- Opening Delimiter -

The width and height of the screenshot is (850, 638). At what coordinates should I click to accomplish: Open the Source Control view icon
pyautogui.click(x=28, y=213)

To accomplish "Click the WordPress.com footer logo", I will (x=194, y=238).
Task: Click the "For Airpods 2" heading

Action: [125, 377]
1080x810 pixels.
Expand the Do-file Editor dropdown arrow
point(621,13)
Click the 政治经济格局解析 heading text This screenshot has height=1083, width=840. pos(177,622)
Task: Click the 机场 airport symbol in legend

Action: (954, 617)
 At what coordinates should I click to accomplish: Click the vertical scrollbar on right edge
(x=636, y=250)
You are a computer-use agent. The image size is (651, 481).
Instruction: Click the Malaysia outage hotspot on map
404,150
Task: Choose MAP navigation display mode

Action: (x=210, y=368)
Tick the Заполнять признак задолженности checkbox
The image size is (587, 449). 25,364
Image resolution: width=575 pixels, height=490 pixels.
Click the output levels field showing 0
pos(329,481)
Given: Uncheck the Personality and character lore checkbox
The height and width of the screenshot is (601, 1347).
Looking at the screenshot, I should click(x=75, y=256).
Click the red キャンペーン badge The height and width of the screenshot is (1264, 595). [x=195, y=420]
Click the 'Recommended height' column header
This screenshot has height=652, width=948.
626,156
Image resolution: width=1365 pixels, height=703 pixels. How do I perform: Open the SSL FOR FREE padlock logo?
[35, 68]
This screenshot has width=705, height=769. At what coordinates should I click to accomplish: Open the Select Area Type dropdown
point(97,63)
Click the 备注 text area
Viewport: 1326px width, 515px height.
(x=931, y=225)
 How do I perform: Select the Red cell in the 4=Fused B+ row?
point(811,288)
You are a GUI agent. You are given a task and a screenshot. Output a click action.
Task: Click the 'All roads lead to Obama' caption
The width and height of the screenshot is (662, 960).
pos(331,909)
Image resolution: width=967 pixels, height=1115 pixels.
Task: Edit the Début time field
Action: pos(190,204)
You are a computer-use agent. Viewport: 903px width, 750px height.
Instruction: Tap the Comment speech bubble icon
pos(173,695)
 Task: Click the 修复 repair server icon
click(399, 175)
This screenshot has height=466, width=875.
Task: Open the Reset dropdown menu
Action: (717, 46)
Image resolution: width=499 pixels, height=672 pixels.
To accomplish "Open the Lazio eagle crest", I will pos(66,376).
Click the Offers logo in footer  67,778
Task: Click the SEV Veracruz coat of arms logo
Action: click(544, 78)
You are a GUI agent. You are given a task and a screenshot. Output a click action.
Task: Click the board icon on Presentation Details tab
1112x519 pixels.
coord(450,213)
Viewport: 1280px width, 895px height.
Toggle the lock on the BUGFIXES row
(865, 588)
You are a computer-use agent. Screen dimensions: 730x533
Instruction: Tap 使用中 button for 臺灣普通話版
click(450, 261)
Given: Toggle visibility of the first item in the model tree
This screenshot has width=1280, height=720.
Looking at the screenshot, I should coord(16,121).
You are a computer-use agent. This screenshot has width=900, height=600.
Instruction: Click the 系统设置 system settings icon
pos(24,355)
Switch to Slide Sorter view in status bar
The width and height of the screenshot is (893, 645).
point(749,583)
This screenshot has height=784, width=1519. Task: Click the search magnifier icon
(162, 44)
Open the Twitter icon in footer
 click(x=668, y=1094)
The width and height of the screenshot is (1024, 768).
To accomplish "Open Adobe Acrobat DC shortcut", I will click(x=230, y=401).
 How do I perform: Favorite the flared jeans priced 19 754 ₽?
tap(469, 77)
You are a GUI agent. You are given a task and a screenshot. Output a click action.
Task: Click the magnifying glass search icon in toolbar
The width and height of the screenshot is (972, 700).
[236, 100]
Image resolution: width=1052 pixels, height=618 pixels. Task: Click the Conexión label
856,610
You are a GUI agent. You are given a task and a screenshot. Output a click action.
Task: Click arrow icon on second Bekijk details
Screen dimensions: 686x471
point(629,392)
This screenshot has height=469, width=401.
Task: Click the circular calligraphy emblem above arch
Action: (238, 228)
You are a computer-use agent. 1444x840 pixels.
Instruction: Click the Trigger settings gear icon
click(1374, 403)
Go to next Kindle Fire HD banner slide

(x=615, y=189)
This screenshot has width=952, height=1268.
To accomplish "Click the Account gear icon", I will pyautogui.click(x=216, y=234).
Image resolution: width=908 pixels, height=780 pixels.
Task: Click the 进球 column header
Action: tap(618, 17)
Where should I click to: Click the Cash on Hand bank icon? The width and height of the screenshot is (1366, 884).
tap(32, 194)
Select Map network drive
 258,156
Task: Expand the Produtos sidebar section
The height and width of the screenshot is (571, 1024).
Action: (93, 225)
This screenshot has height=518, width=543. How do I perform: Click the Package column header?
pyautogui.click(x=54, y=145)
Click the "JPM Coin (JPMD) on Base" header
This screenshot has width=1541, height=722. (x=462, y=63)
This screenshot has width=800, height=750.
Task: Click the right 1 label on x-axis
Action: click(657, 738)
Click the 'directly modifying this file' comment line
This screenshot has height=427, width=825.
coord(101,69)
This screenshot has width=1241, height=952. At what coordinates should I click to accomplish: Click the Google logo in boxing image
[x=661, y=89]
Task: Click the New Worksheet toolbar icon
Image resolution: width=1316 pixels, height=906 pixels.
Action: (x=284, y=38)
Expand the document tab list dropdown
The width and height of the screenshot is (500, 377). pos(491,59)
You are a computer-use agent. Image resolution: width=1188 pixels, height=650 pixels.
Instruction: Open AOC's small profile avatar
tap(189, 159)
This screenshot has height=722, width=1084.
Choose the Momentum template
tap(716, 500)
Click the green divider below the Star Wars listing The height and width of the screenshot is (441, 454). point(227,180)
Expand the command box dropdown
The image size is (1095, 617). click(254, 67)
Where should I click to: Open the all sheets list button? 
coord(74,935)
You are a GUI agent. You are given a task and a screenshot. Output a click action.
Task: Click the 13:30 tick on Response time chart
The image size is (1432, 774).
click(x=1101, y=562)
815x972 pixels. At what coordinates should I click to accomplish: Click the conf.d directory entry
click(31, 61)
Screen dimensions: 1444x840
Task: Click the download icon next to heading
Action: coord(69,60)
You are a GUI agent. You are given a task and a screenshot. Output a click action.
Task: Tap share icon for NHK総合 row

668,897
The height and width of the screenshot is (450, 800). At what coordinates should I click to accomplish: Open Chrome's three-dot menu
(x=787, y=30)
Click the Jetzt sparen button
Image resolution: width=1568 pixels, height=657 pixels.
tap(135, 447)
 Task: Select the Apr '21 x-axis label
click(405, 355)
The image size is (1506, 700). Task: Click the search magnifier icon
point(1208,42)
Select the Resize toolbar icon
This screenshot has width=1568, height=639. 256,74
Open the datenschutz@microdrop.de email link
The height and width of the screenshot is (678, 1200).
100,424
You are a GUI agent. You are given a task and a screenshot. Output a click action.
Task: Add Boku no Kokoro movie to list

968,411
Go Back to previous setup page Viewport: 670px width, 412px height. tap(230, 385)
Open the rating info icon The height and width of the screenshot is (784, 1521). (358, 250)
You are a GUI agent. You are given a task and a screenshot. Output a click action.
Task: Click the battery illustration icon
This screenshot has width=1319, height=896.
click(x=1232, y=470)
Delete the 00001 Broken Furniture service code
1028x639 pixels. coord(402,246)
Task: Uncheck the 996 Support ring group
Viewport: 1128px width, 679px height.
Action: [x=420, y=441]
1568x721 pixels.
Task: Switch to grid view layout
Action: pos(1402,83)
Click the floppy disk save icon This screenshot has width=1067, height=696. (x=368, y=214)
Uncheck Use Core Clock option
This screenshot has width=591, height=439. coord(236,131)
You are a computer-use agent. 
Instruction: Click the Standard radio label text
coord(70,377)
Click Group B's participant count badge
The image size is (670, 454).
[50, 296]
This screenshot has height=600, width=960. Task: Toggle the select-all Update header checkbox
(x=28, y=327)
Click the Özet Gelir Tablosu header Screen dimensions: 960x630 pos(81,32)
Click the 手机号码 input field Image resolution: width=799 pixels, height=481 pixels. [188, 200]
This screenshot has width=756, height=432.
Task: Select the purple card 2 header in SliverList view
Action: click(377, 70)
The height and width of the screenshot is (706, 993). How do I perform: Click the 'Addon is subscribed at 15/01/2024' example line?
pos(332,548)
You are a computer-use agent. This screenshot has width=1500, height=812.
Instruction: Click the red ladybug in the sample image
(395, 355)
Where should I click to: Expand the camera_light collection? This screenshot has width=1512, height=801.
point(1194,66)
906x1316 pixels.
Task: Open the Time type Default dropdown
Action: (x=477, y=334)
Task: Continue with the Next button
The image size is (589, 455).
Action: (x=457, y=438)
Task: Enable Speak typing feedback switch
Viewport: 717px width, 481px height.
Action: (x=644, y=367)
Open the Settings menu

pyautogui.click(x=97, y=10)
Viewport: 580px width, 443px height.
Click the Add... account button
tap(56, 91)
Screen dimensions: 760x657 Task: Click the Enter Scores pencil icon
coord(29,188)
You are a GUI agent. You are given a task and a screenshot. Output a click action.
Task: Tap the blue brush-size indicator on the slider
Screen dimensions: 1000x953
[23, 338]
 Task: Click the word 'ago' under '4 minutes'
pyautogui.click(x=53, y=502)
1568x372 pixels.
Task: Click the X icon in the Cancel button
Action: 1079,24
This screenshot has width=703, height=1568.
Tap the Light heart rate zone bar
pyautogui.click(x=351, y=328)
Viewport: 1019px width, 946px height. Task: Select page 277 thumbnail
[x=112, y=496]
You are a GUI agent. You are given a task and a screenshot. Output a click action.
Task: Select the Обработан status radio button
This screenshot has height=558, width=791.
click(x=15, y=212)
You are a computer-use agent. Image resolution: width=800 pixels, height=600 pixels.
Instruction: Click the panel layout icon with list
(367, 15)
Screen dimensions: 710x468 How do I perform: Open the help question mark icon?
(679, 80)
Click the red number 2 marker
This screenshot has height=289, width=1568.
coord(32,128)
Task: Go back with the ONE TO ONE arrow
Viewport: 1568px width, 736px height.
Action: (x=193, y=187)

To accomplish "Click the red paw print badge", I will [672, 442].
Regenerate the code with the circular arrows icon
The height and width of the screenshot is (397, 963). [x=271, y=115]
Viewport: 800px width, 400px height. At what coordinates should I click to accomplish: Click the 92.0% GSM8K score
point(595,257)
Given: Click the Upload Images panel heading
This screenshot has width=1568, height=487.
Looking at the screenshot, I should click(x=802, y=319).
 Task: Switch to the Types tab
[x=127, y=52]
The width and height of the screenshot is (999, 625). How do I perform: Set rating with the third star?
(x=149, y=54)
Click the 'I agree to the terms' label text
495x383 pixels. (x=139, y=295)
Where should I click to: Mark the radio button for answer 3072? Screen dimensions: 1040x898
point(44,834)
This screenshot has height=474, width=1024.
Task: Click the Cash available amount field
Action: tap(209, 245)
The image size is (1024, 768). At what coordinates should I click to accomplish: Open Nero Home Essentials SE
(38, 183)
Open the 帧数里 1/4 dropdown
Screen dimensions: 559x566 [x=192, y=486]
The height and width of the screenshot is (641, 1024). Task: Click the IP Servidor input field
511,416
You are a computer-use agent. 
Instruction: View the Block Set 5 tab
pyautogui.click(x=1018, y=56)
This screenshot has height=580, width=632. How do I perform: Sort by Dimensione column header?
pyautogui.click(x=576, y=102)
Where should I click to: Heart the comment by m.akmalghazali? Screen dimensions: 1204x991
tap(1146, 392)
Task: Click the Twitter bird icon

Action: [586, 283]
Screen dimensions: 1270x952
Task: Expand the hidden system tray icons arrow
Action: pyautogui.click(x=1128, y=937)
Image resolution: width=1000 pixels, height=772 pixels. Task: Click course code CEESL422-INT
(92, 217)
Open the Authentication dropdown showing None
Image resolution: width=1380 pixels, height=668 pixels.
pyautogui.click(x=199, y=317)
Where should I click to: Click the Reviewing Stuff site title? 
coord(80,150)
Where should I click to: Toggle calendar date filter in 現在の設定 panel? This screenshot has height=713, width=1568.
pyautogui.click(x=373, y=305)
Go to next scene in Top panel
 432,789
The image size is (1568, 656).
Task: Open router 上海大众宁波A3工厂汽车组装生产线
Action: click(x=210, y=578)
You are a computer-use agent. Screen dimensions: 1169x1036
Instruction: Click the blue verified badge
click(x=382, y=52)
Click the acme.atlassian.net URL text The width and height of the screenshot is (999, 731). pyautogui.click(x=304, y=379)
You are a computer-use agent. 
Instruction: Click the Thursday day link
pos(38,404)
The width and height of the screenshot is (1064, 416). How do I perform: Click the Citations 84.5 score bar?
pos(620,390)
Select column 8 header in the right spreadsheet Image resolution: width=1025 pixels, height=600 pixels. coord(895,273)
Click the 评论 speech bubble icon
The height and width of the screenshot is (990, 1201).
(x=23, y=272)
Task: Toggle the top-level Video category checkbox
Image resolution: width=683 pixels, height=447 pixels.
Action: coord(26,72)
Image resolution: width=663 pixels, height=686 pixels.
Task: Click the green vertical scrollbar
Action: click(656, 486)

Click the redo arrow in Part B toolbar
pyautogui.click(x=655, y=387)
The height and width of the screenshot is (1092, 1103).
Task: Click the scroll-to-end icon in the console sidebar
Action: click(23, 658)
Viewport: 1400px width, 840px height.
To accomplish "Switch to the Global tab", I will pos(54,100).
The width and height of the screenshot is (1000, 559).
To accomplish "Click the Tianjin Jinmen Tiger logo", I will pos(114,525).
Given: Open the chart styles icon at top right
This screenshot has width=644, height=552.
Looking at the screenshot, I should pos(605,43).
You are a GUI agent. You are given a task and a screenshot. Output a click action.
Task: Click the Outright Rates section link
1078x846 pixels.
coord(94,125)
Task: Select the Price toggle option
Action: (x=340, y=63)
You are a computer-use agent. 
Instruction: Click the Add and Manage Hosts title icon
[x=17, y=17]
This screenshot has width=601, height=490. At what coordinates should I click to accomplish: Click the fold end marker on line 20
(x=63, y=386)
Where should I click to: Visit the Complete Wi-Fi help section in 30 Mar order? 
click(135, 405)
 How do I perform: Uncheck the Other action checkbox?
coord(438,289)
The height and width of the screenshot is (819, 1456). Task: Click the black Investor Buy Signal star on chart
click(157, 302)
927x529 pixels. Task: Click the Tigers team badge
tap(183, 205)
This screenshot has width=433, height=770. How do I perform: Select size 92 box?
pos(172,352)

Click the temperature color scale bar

- Closing Delimiter -

▶ TO DO:
Return a word-for-word copy of the lines above from the one holding "Click the floppy" through the one holding "Task: Select the Обработан", with both of them included and nothing besides.

▶ EXPECTED ANSWER:
Click the floppy disk save icon This screenshot has width=1067, height=696. (x=368, y=214)
Uncheck Use Core Clock option
This screenshot has width=591, height=439. coord(236,131)
You are a computer-use agent. 
Instruction: Click the Standard radio label text
coord(70,377)
Click Group B's participant count badge
The image size is (670, 454).
[50, 296]
This screenshot has height=600, width=960. Task: Toggle the select-all Update header checkbox
(x=28, y=327)
Click the Özet Gelir Tablosu header Screen dimensions: 960x630 pos(81,32)
Click the 手机号码 input field Image resolution: width=799 pixels, height=481 pixels. [188, 200]
This screenshot has width=756, height=432.
Task: Select the purple card 2 header in SliverList view
Action: click(377, 70)
The height and width of the screenshot is (706, 993). How do I perform: Click the 'Addon is subscribed at 15/01/2024' example line?
pos(332,548)
You are a computer-use agent. This screenshot has width=1500, height=812.
Instruction: Click the red ladybug in the sample image
(395, 355)
Where should I click to: Expand the camera_light collection? This screenshot has width=1512, height=801.
point(1194,66)
906x1316 pixels.
Task: Open the Time type Default dropdown
Action: (x=477, y=334)
Task: Continue with the Next button
The image size is (589, 455).
Action: (x=457, y=438)
Task: Enable Speak typing feedback switch
Viewport: 717px width, 481px height.
Action: (x=644, y=367)
Open the Settings menu

pyautogui.click(x=97, y=10)
Viewport: 580px width, 443px height.
Click the Add... account button
tap(56, 91)
Screen dimensions: 760x657 Task: Click the Enter Scores pencil icon
coord(29,188)
You are a GUI agent. You are given a task and a screenshot. Output a click action.
Task: Tap the blue brush-size indicator on the slider
Screen dimensions: 1000x953
[23, 338]
 Task: Click the word 'ago' under '4 minutes'
pyautogui.click(x=53, y=502)
1568x372 pixels.
Task: Click the X icon in the Cancel button
Action: 1079,24
This screenshot has width=703, height=1568.
Tap the Light heart rate zone bar
pyautogui.click(x=351, y=328)
Viewport: 1019px width, 946px height. Task: Select page 277 thumbnail
[x=112, y=496]
You are a GUI agent. You are given a task and a screenshot. Output a click action.
Task: Select the Обработан status radio button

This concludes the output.